Gezeigter Text
++++++++
Eigentlich sollte es ein ganz normaler Videodreh für Vanessa Mais (34) neuen Song "Ich fall in love" werden. Doch ausgerechnet bei den wichtigsten Szenen ging plötzlich alles schief.
In ihrem gemeinsamen Podcast "Schönlaut" mit Lola Weippert (30) erzählt die Sängerin jetzt, was hinter den Kulissen passiert ist. Die Szenen mit den Schauspielern waren bereits abgedreht, nur Vanessas Performance fehlte noch.
Doch der Drehtag hatte es in sich. Bei rund 35 Grad sollte die Sängerin erst gegen 21 Uhr vor die Kamera. "So, jetzt machen wir die wichtigsten Performances fürs Musikvideo", erinnert sie sich an den Moment.
Die Hitze und der lange Tag hatten allerdings deutliche Spuren hinterlassen. "Ich sah aus. Ich war super müde und platt, das Licht war nicht gut und es sah einfach nicht so aus, wie wir es dachten", gesteht Mai.
Spätestens als sie die ersten fertigen Bilder im Schnitt sah, war für sie klar: So kann das Video nicht veröffentlicht werden. Ihrem Ehemann und Manager Andreas Ferber (43) machte sie deshalb eine klare Ansage: "Das kann so nicht raus."
"Das ist uns noch nie passiert, dass wir ein Musikvideo nicht freigegeben haben und gesagt haben, wir müssen noch mal was machen", erzählt sie.
++++++++
Eingabedaten
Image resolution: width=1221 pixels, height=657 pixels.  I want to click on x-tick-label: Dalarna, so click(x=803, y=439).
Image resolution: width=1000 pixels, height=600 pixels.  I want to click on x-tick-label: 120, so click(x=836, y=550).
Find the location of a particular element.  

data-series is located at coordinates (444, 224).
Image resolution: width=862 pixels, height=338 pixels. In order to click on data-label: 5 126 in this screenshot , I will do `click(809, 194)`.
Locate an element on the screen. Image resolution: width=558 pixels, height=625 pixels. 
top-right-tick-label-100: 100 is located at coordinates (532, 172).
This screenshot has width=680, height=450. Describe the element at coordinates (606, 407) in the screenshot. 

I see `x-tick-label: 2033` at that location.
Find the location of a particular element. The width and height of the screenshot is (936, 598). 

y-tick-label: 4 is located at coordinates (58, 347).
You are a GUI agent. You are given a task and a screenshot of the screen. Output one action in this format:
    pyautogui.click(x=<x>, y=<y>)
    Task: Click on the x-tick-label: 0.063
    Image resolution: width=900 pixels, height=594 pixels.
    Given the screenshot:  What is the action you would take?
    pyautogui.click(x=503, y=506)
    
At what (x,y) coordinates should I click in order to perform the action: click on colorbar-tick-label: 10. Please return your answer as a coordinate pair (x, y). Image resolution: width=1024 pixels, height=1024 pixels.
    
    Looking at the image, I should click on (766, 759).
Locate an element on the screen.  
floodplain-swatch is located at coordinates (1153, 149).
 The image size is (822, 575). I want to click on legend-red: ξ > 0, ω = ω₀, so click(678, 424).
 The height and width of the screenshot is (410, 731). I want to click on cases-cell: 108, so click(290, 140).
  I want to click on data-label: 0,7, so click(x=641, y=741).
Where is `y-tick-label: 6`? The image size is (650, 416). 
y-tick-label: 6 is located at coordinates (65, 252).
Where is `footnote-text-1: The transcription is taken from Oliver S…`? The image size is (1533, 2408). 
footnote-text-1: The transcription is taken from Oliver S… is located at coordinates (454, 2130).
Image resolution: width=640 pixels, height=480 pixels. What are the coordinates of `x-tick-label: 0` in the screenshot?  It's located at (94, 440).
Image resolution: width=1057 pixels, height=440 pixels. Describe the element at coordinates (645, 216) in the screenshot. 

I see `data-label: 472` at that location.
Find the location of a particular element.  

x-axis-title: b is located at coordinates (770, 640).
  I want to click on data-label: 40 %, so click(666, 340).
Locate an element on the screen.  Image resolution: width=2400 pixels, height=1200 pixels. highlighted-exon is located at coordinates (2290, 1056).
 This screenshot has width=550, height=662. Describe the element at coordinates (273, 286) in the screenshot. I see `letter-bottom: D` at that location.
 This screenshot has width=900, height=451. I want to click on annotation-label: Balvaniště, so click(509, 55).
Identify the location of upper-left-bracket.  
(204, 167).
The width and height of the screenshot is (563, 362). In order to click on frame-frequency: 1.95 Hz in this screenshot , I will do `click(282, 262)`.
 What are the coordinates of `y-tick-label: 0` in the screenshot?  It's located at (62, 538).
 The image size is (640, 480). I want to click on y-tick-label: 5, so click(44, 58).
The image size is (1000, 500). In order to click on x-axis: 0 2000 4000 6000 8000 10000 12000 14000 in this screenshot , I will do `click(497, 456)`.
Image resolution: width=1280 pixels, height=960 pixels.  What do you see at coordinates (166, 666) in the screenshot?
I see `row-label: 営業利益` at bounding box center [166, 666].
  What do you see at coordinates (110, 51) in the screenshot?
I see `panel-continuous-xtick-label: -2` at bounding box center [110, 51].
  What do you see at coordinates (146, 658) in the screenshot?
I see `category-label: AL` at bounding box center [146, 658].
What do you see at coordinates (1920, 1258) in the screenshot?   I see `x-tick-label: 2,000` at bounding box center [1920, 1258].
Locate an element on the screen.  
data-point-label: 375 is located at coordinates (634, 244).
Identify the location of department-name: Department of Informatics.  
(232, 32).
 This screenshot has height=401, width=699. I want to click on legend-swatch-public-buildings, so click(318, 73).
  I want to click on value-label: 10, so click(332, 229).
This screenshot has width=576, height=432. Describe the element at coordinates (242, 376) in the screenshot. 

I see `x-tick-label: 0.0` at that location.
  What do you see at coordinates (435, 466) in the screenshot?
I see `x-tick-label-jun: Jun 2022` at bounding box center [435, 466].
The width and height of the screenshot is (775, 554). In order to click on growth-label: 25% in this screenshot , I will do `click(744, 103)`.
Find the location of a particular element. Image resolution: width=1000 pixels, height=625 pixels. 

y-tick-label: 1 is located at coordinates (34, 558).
++++++++
Zur Aufgabe
Schreibe den Text über Vanessa Mais missglückten Videodreh nach seinem letzten Satz weiter. Die Zeilen werden hier nicht gebraucht.

Antwortfeld
Auch Lola Weippert ist überrascht. Schließlich steckt hinter einem Musikvideo nicht nur viel Arbeit, sondern auch jede Menge Geld. Bei solchen Produktionen seien schnell rund 50 Menschen am Set, die bezahlt werden müssen.
Trotz der zusätzlichen Kosten gab es für Vanessa keine andere Lösung. Die Performance-Szenen mussten noch einmal gedreht werden. Besonders stressig: Der Nachdreh musste noch vor einer anstehenden TV-Produktion für die "Giovanni Zarrella Show" über die Bühne gehen.
Am Ende zahlte sich die Entscheidung aber aus. Mit der neuen Version ist Vanessa mehr als zufrieden. "Jetzt bin ich so happy, dass ich sagen kann, dass es mit mein Lieblingsvideo ever ever ist", schwärmt die Sängerin.